Saved entries
■ ■ ■ ■ ■
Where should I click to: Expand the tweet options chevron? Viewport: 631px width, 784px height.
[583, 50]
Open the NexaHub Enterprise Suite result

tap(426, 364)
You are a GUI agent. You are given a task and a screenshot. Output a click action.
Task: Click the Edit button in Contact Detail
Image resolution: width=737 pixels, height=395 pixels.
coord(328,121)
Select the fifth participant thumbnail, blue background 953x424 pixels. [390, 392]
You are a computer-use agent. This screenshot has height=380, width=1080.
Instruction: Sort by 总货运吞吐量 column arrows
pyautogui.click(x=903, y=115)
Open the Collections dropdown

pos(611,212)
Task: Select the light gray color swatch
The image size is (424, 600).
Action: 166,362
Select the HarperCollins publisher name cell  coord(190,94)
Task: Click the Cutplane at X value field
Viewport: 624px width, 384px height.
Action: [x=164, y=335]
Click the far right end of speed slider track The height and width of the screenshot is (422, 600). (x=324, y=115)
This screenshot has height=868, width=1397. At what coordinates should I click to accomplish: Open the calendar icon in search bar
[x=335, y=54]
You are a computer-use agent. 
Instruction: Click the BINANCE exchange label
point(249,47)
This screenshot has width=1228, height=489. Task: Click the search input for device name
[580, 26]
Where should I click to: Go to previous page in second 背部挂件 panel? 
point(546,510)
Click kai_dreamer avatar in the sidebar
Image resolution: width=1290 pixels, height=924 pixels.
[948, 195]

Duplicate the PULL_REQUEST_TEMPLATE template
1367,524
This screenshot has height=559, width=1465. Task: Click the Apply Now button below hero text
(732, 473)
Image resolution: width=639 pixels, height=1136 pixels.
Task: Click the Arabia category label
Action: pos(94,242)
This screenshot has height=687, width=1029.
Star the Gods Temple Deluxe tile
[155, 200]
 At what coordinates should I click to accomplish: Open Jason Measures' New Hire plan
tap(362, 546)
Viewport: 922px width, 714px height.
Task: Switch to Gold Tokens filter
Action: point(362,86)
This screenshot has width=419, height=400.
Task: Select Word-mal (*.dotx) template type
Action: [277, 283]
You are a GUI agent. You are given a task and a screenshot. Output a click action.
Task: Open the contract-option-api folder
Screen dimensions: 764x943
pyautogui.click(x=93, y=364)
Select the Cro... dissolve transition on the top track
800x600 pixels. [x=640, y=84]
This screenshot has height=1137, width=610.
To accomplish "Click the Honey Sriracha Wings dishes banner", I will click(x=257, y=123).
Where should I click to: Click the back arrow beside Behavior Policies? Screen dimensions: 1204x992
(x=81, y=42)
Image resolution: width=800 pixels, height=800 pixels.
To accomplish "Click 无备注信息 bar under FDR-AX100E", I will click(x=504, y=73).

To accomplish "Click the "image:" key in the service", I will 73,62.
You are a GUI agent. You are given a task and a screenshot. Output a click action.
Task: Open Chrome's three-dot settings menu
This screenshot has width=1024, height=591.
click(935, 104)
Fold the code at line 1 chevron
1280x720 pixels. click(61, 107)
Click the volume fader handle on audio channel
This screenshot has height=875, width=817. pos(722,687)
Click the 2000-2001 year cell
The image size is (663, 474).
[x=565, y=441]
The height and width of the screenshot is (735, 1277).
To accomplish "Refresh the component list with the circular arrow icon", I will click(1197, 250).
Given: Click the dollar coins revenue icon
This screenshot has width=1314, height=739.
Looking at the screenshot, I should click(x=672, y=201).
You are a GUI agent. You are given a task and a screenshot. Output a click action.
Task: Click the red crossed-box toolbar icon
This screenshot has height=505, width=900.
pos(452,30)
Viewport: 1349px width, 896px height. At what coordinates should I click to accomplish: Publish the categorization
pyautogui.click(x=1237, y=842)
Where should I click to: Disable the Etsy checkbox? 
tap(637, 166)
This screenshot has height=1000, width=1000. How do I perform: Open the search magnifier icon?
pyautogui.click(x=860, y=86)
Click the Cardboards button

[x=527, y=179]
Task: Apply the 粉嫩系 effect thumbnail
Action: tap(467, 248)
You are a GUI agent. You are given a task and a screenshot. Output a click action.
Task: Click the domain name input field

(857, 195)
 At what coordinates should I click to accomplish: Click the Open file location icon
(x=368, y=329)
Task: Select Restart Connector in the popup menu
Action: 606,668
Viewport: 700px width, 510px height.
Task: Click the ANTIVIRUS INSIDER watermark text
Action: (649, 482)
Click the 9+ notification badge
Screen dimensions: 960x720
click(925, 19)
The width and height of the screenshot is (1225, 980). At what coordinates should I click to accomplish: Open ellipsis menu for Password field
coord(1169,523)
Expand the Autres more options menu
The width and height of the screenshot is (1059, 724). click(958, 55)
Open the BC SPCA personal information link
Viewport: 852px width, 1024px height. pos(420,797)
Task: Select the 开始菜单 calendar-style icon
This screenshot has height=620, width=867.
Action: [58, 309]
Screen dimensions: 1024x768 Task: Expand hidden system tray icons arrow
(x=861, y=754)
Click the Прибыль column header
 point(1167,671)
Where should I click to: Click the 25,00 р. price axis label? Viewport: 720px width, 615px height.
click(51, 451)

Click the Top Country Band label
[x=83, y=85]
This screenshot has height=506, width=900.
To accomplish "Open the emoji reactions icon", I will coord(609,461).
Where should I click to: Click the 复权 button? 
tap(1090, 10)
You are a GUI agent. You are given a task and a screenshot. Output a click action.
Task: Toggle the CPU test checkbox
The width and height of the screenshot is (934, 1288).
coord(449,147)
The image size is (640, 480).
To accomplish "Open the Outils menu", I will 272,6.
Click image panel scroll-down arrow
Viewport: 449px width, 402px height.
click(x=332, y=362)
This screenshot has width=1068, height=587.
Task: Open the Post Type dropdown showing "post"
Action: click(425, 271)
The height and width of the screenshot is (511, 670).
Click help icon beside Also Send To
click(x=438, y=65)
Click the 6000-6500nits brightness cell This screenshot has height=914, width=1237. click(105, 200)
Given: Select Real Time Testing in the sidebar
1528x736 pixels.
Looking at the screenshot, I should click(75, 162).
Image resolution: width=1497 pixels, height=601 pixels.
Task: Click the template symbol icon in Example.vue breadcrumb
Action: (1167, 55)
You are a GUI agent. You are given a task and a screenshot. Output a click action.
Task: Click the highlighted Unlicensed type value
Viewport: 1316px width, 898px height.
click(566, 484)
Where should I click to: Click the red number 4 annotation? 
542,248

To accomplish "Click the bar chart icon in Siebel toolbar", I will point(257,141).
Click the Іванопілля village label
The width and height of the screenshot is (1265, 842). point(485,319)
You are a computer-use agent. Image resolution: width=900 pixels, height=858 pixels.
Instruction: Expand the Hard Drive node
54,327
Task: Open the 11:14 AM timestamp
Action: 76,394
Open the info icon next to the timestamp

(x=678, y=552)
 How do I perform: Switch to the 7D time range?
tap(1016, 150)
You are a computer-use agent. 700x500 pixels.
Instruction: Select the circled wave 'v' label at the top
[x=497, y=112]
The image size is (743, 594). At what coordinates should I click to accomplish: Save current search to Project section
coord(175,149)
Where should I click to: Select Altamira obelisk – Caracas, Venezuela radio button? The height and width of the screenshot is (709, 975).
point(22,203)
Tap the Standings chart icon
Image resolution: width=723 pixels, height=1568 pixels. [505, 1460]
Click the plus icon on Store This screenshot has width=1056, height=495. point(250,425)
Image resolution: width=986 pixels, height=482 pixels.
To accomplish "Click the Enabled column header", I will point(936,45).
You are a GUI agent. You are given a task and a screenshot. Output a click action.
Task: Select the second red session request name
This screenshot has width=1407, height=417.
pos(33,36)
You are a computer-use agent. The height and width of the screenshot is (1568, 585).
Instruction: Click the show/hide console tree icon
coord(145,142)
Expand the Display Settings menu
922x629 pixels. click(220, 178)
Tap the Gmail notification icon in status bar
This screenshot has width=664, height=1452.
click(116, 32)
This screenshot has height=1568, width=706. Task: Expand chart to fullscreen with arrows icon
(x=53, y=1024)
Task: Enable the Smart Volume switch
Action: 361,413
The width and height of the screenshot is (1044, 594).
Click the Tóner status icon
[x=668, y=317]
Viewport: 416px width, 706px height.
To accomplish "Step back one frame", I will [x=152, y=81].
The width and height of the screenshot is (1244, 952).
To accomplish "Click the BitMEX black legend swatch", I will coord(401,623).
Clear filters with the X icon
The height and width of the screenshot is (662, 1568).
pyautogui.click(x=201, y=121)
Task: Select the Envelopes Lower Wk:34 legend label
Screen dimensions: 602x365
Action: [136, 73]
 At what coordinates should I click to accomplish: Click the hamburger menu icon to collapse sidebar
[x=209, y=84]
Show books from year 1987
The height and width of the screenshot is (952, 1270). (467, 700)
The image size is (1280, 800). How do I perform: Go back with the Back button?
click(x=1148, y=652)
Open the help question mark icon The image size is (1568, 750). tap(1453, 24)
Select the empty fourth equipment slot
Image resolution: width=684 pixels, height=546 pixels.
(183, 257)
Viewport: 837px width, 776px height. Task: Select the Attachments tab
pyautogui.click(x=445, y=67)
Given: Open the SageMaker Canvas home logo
■ ■ ■ ■ ■
Assignment:
Which lines hold the word "computer"? Return all of them from the records above.

Response:
You are a computer-use agent. This screenshot has height=380, width=1080.
You are a computer-use agent. 
You are a computer-use agent. Image resolution: width=900 pixels, height=858 pixels.
You are a computer-use agent. 700x500 pixels.
You are a computer-use agent. The height and width of the screenshot is (1568, 585).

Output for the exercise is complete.